Koma.id – Komisioner Kompolnas, Poengky Indarti, menyampaikan pesan kepada seluruh anggota Polri menjelang Pemilu 2024. Yakni, pentingnya menjaga netralitas. Hal ini merujuk pada Standar Operasional Prosedur (SOP) Netralitas Polri yang telah ditetapkan.
Poengky menyatakan bahwa pimpinan dan seluruh anggota Polri wajib patuh pada aturan netralitas Polri. Apabila yang melanggar netralitas bisa berdampak serius, yakni sampai pada pemecatan.

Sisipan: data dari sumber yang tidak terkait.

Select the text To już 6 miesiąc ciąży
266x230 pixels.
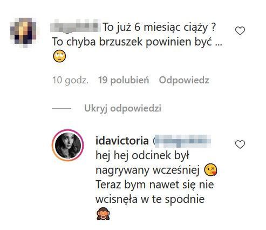coord(159,28)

Selain mengingatkan anggota Polri, Poengky juga mengajak masyarakat untuk ikut aktif dalam pengawasan. Jika ada dugaan pelanggaran netralitas, masyarakat diharapkan untuk melaporkannya kepada instansi yang berwenang, baik itu pengawas internal seperti Propam maupun pengawas eksternal seperti Kompolnas.
“Masyarakat dan media yang ada di daerah itu bisa membantu kami untuk ikut mengawasi. Kalau ada yang nggak benar, suarakan,” kata Poengky.
Sementara itu, Ketua Indonesia Police Watch (IPW), Sugeng Teguh Santoso, juga menegaskan pentingnya netralitas Aparatur Sipil Negara, termasuk TNI-Polri, dalam proses demokrasi. Ia menyatakan bahwa aturan netralitas sudah jelas dan diharapkan tidak ada keterlibatan pihak atau lembaga terkait dalam politik yang dapat mengganggu netralitas tersebut.
“Aparatur Sipil dan TNI-Polri sudah digariskan untuk netral di pemilu 2024 sehingga kalau ada isu pemasangan baliho oleh anggota Polri atau TNI itu satu bentuk pelanggaran,” kata Sugeng.
Pesan dari Kompolnas dan IPW ini menjadi pengingat penting bahwa menjaga netralitas dalam Pemilu adalah kunci untuk memastikan proses demokrasi berjalan dengan adil dan transparan. Semua pihak, baik aparat keamanan maupun masyarakat, memiliki peran penting dalam menjaga integritas proses demokrasi tersebut.